7 of 10 new schools in India private, says UNESCO report
Nov. 3, 2022
  • According to the UNESCO’s recently released Global Education Monitoring Report 2022, South Asia has undergone tremendous education expansion in the last 30 years, surpassing the rest of the globe.
  • While India is driving these regional averages, 7 of every 10 new schools built in the last eight years in India have been private independent institutions.

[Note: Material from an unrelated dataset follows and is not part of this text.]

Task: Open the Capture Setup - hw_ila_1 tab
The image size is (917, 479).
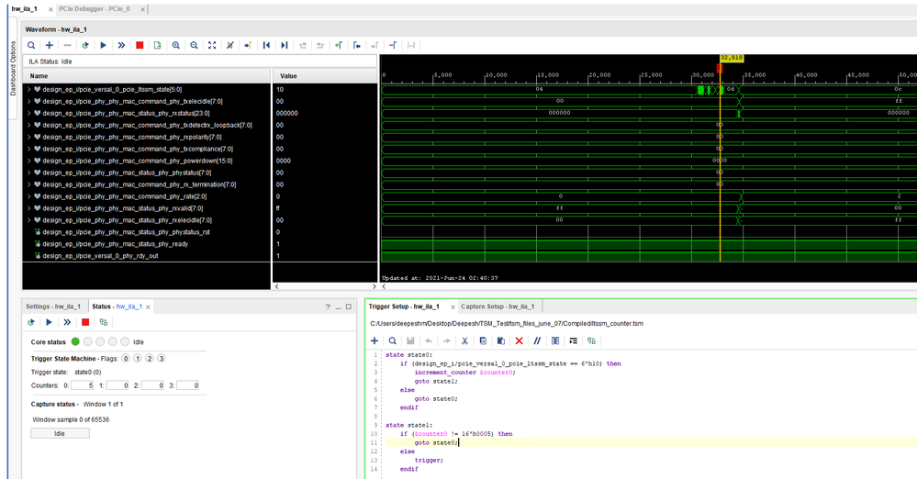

What’s in today’s article:

  • About the UNESCO
  • About the Global Education Monitoring Report 

United Nations Educational, Scientific and Cultural Organization (UNESCO):

  • It is a specialised agency of the United Nations (UN), headquartered at the World Heritage Centre in Paris, France.
  • It was founded in 1945 as the successor to the League of Nation's International Committee on Intellectual Cooperation, aimed at promoting world peace and security through international cooperation in five key program areas -
    • Education; Natural sciences; Social or human sciences; Culture; Communication/information.
  • It has 193 member states and 12 associate members, as well as partners in the non-governmental, intergovernmental and private sector.
    • UNESCO is governed by the General Conference, composed of member states and associate members, which meets biannually to set the agency's programmes and the budget.
  • UNESCO is a member of the United Nations Sustainable Development Group.
    • Thus, UNESCO's programmes contribute to the achievement of the SDGs defined in the 2030 Agenda, adopted by the UN General Assembly in 2015.

Functions

  • UNESCO funds projects that promote literacy, technical training and education, science, independent media and press freedom, regional and cultural history preservation and cultural diversity.
  • UNESCO's activities have expanded over the years. g., it aids in the translation and dissemination of world literature, assists in the establishment and protection of World Heritage Sites of cultural and natural importance, works to bridge the global digital divide, etc.
  • To accomplish its basic aims, UNESCO has created a number of initiatives and worldwide movements, such as Education for All.
  • It also publishes the Global Education Monitoring Report.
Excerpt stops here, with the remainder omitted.